[Stored records]
Segment Open

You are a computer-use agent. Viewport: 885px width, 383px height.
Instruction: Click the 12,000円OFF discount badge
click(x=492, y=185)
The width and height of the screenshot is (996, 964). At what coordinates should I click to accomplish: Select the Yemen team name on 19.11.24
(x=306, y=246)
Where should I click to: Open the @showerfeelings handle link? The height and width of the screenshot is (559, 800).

Segment Closed
Segment Open

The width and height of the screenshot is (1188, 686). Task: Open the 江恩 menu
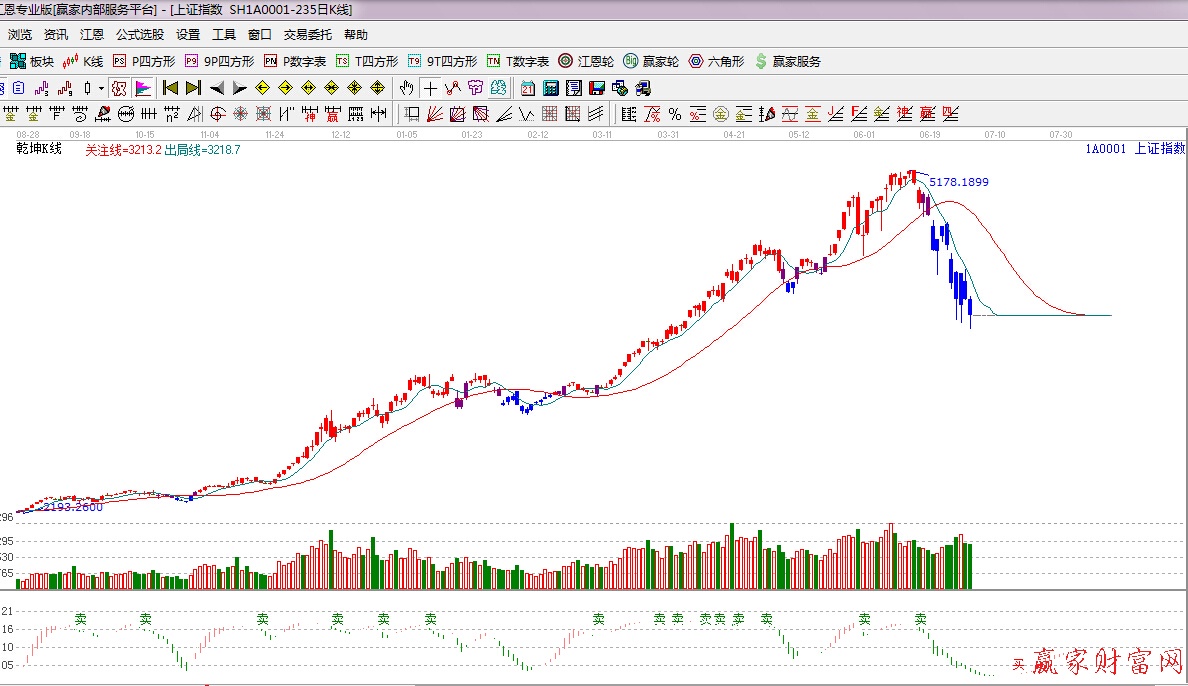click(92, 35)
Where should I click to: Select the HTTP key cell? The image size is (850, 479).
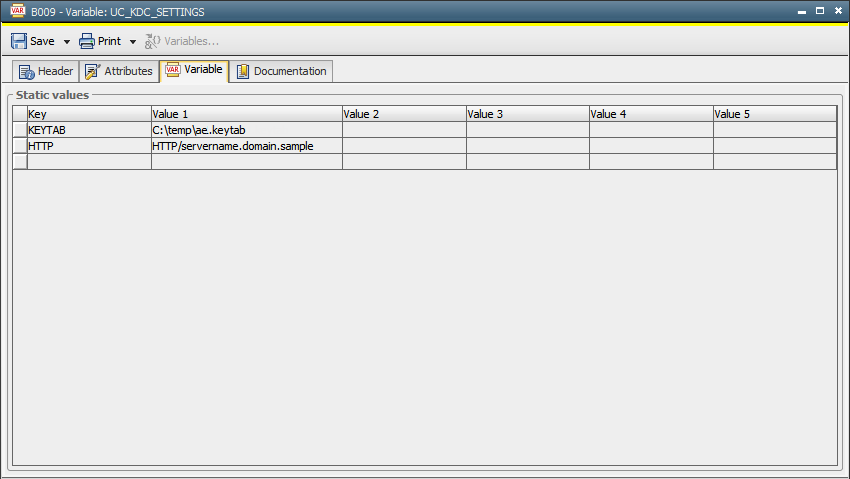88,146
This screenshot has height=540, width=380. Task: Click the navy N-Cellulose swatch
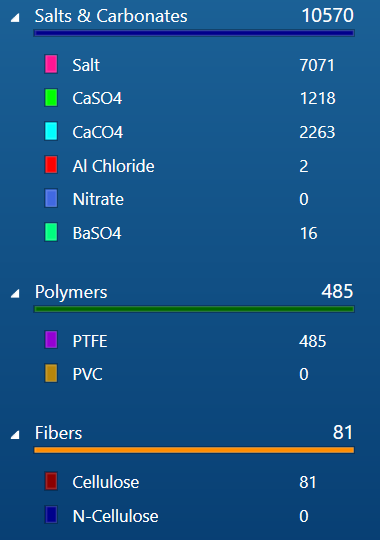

Segment Closed

Look above for the line with "Where should I click to: Select" and the line with "This screenshot has", then copy exactly the lines from the first through the second, both kept, with no pictures.

Where should I click to: Select the HTTP key cell? The image size is (850, 479).
88,146
This screenshot has height=540, width=380. Task: Click the navy N-Cellulose swatch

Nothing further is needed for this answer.